And now, the second of two posts from the best possible scholar to comment on what is going on at Moody Bible Institute. (Read Part 1 here.)
Tim Gloege is a historian and independent scholar based in Grand Rapids, Michigan. He earned his Ph.D. in United States History from the University of Notre Dame in 2007. His first book, Guaranteed Pure: The Moody Bible Institute, Business, and the Making of Modern Evangelicalism, was published by the University of North Carolina Press in 2015. (See Bill’s glowing review of Guaranteed Pure.) Most recently, he contributed an essay to The Business Turn in American Religious History (edited by Amanda Porterfield, Darren Grem, and John Corrigan). Thanks to a grant from the Louisville Institute, he is researching a second book on Protestant liberals in the Gilded Age and Progressive Era. You can follow Tim on Twitter @timgloege.
The Moody Bible Institute in Chicago (MBI), a venerable evangelical institution, is hot news. Christianity Today, the Christian Post, even Inside Higher Ed have reported allegations of excessive compensation for administrators and “liberalism” among its faculty. But despite these sensational charges, heresy hunters will search in vain for a whiff of liberalism at this hopelessly conservative school. More than this, and as the chart below reveals, management costs were 4.19% of expenditures in 2017, historically low for MBI and well-within the non-profit norms for administrative overhead.
No, evidence of the real crisis is found in its annual financial and ministry reports, which are summarized in the charts below.
While it is difficult to trace the precise timing of MBI’s current crisis – given that online financial records begin in 2005 – several contributing factors are clear enough. First among equals is when mainstream publishers discovered the lucrative world of evangelical publishing in the 1980s, and consolidation ensued. Where the sector once was dominated by mid-sized firms, most major evangelical publishers today are subsidiaries of publicly-traded behemoths like News Corp. They have access to resources that dwarf independent publishers like Moody. Today, sure-sellers already have a platform and a following; they go with the deepest pockets, or perhaps form their own in-house publishing concern. Only the unknown, risky, propositions need the validation of the Moody brand.

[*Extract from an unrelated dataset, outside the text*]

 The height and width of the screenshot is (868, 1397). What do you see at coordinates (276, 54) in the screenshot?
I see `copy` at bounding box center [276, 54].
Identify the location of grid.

That MBI’s publishing revenues have recovered to pre-recession levels is no small accomplishment, but signs of future trouble abound. While Moody Press published 120 new titles annually in the 1960s, last year it released only 56. Annual ministry reports suggest their most profitable title is Gary Chapman’s The Five Love Languages, first published in 1995. I’m no expert in this sector, but I see no equivalent on their current roster. This lack of marquee authors hurts their bottom line today and diminishes their brand in the future.

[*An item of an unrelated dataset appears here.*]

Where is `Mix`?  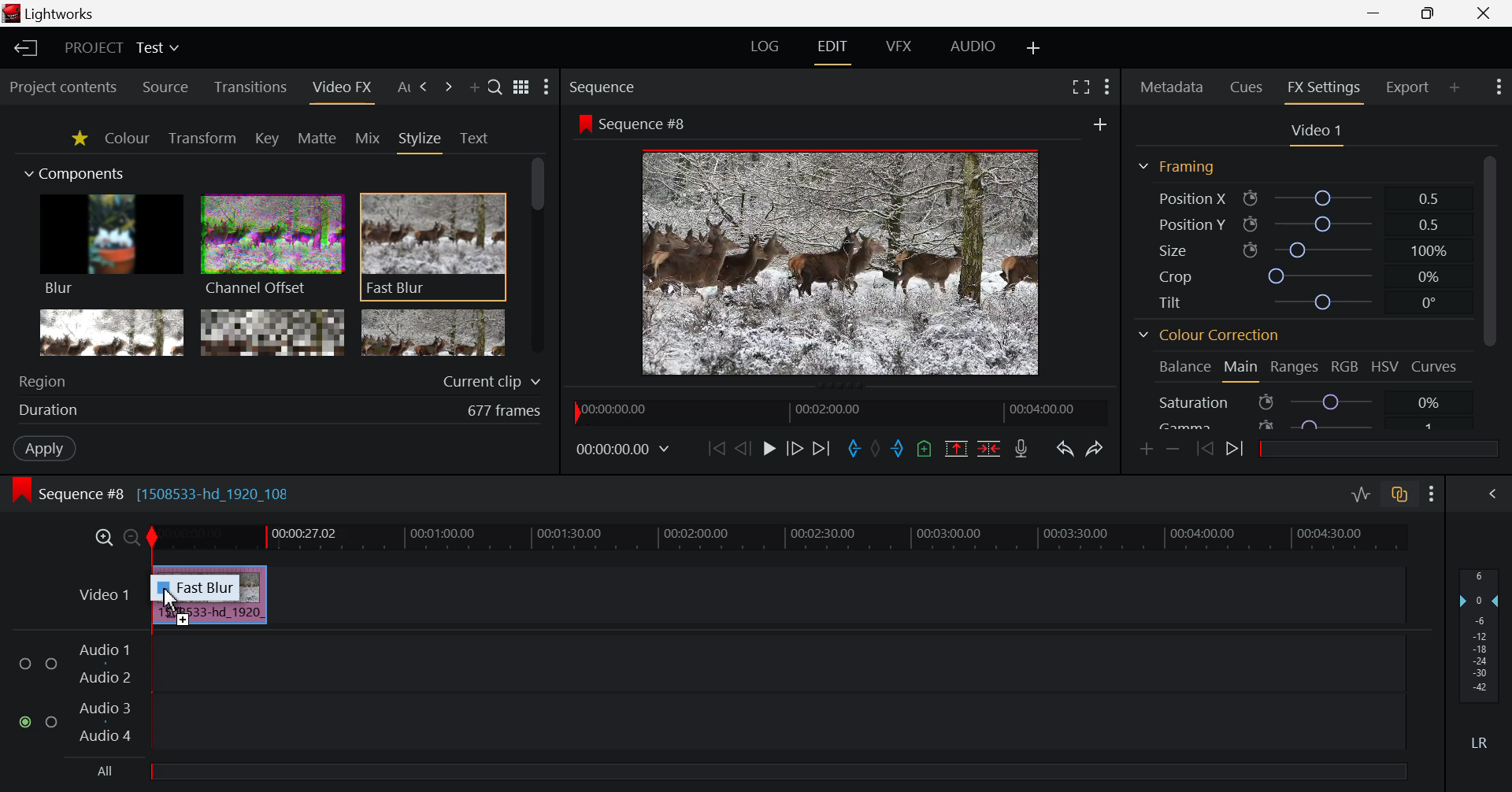
Mix is located at coordinates (367, 138).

Moody Radio shows similar signs of stagnation. The million listeners it reaches weekly is unchanged from the decade before. Media forecasters predict steep declines in radio audiences, displaced by the fractured world of podcasts, streaming music, and other on-demand services. Where Moody could have positioned itself as the evangelical NPR of religious podcasting, it is frantically playing catch-up instead.
MBI’s biggest miscalculation came with its flagship magazine, Moody Monthly. Like many other periodicals, subscriptions had fallen calamitously in the 2000s. But while others cut costs and shifted operations online, MBI shuttered the magazine through which it had spoken into the issues of the day for a century. This effectively rendered MBI mute; alienating the Moody brand from its longstanding corporate personality.
Having rested on the laurels of its old media empire for thirty years, MBI is paying the price today. Evidence of its severely weakened brand is starkly represented in its donation revenues; adjusted for inflation they have yet to recover to 2005 levels. The only thing preventing truly apocalyptic budget shortfalls are increased revenues from student fees. (Today they constitute 31.4% of MBI’s total income, versus 16.5% in 2005.) The cost of providing education has risen also, and now makes up over half of total expenses, up from 42% in 2005.
But this focus on education is a historical anomaly at MBI, and given the state of higher education, as risky as a hand of cards with Jerry Jenkins. When enrollment declines, as happened last year, the fixed costs remain. From this perspective, the decision to shut down its Spokane campus may simply be a return to its traditional ratios. MBI’s newest building project, the Gary D. Chapman Center, seems to be another investment in public ministry. Opening this spring, it will house both the publishing and radio departments and provide space for new digital publishing and multimedia production.
But all this will be for naught without a concerted effort to rehabilitate the Moody brand. As it stands, the 79 million self-identified evangelicals who have never listened to Moody radio are as mystified by the “Moody” label as the average Katy Perry fan. For these evangelicals, the names that they trust lie elsewhere.
Moody has become the Sanka of evangelical brands; it’s still around, but you probably don’t know it. Whether Moody is still with us in twenty years remains to be seen.